Get the CFG post-order of blocks that was used to compute the dominator tree.

Note that this post-order is not updated automatically when the CFG is modified. It is computed from scratch and cached by compute().

pub fn idom(&self, block: Block) -> Option<Inst>

Returns the immediate dominator of block.

The immediate dominator of a basic block is a basic block which we represent by the branch or jump instruction at the end of the basic block. This does not have to be the terminator of its block.

A branch or jump is said to dominate block if all control flow paths from the function entry to block must go through the branch.

The immediate dominator is the dominator that is closest to block. All other dominators also dominate the immediate dominator.

This returns None if block is not reachable from the entry block, or if it is the entry block which has no dominators.

pub fn rpo_cmp<A, B>(&self, a: A, b: B, layout: &Layout) -> Ordering where
    A: Into<ExpandedProgramPoint>,
    B: Into<ExpandedProgramPoint>, 

Compare two program points relative to a reverse post-order traversal of the control-flow graph.

Return Ordering::Less if a comes before b in the RPO.

If a and b belong to the same block, compare their relative position in the block.

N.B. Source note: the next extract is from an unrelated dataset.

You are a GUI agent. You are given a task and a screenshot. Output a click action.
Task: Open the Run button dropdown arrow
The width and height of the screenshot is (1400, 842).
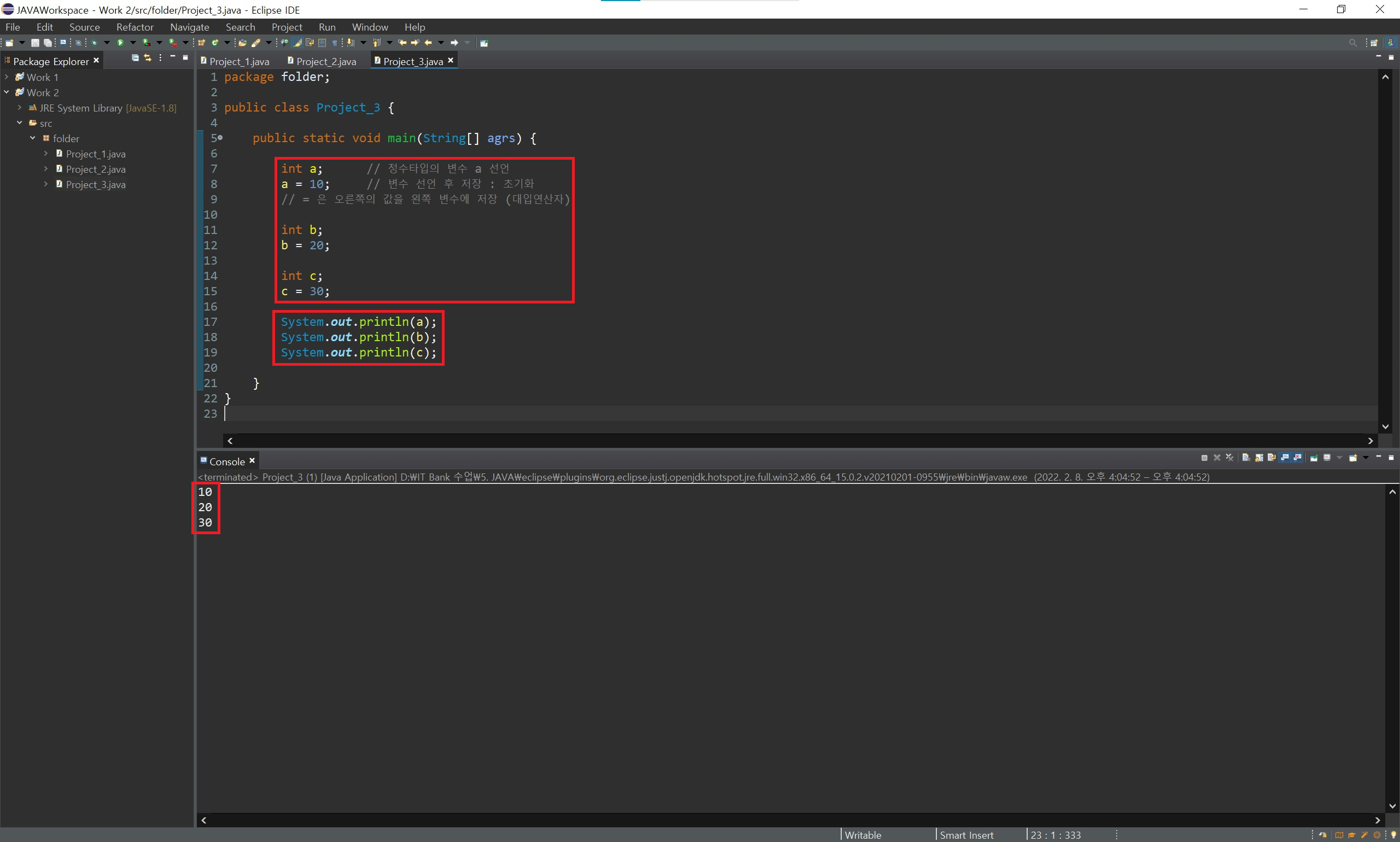click(133, 43)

pub fn dominates<A, B>(&self, a: A, b: B, layout: &Layout) -> bool where
    A: Into<ExpandedProgramPoint>,
    B: Into<ExpandedProgramPoint>, 

Returns true if a dominates b.

This means that every control-flow path from the function entry to b must go through a.

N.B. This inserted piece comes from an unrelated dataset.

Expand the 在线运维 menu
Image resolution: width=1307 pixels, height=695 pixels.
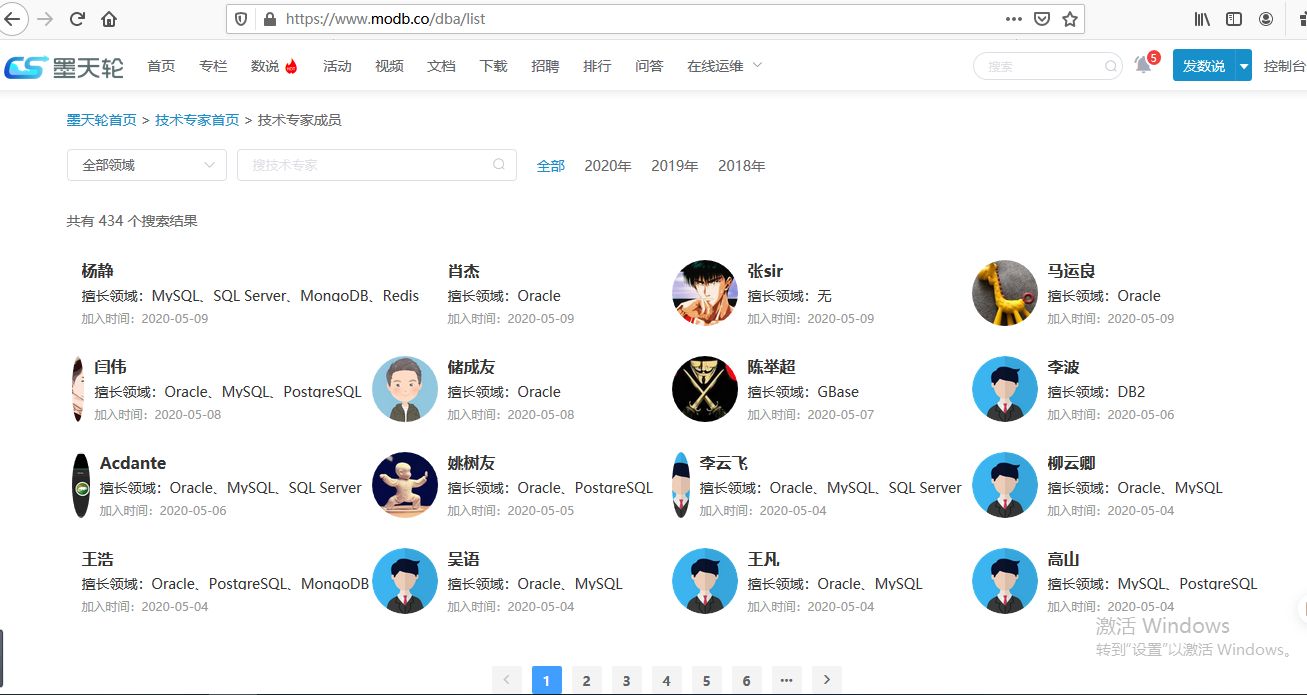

Dominance is ill defined for unreachable blocks. This function can always determine dominance for instructions in the same block, but otherwise returns false if either block is unreachable.

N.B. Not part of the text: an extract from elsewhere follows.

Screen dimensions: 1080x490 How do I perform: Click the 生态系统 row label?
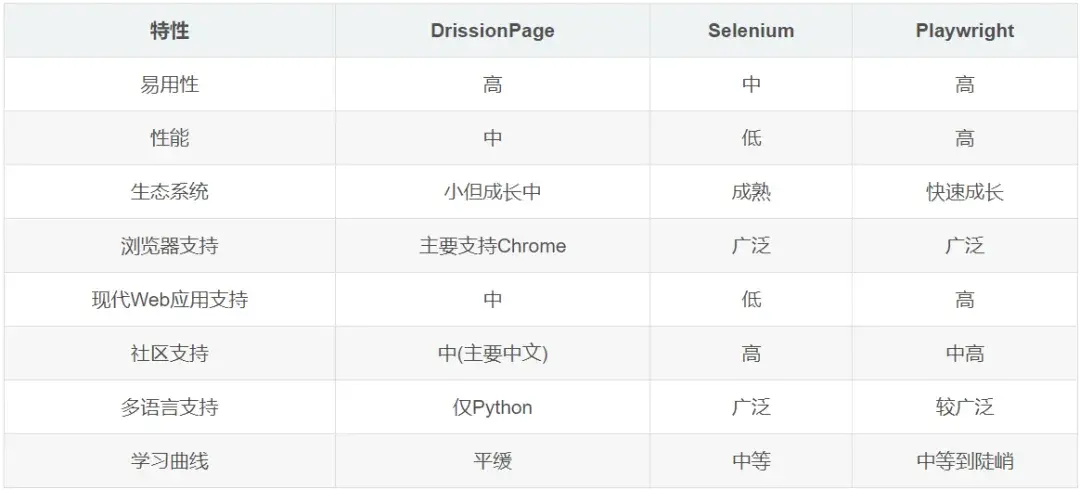(x=169, y=192)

An instruction is considered to dominate itself.

pub fn last_dominator<B>(&self, a: Block, b: B, layout: &Layout) -> Option<Inst> where
    B: Into<ExpandedProgramPoint>, 

Find the last instruction in a that dominates b. If no instructions in a dominate b, return None.

pub fn common_dominator(
    &self,
    a: BlockPredecessor,
    b: BlockPredecessor,
    layout: &Layout
) -> BlockPredecessor

Compute the common dominator of two basic blocks.

Both basic blocks are assumed to be reachable.

impl DominatorTree

pub fn new() -> Self

Allocate a new blank dominator tree. Use compute to compute the dominator tree for a function.

pub fn with_function(func: &Function, cfg: &ControlFlowGraph) -> Self

Allocate and compute a dominator tree.

pub fn compute(&mut self, func: &Function, cfg: &ControlFlowGraph)

Reset and compute a CFG post-order and dominator tree.

pub fn clear(&mut self)

Clear the data structures used to represent the dominator tree. This will leave the tree in a state where is_valid() returns false.

pub fn is_valid(&self) -> bool

Check if the dominator tree is in a valid state.

Note that this doesn’t perform any kind of validity checks. It simply checks if the compute() method has been called since the last clear(). It does not check that the dominator tree is consistent with the CFG.